Thirty-one shadows crept up to the fence in the cold winter night, cut it and slipped through, walking into the American side of the demilitarized zone that buffers North and South Korea. It was January 1968 and the North Korean special operations troops were headed south. [1]

The men were from the 124th Army Unit, an elite military organization charged with carrying out guerilla operations against the North’s sworn enemies to the south.

They were dressed in coveralls with South Korean military uniforms underneath and heavily-armed, each soldier carrying a submachine gun, a pistol, eight grenades and an anti-tank mine. Their missions, in the words of one the troops, was to “cut off [South Korean president] Park Chung-hee’s head and, after that, to shoot his important lieutenants to death.” [2]
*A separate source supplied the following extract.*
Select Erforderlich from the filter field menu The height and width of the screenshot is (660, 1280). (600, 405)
As the team crossed into the DMZ, North Korean propaganda radio thundered with a call from North Korean president Kim Il-sung to strike the United States and “split its forces to the maximum degree.” The world, he implored, must “tie the U.S. up wherever it put its feet so that it cannot move around freely.” [3]
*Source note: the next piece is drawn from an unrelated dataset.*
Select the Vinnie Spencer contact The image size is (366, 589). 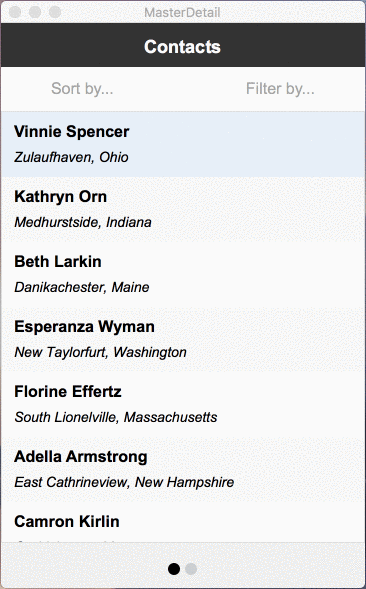[x=183, y=144]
The 124th’s attempt to assassinate South Korean dictator Park Chung-hee would be the most dramatic act in Kim’s roughly three year campaign to make good on the pledge to be thorn in the side of the United States and its allies. Since the fall of 1966, he had unleashed a campaign of guerrilla warfare and subversion aimed at trying to sow chaos within the South Korean interior.

The raiders would bring that war right to Park’s doorstep, but no farther. The failed attempt would prove the high water mark of Kim’s campaign, after which the hopes of a popular uprising would fade.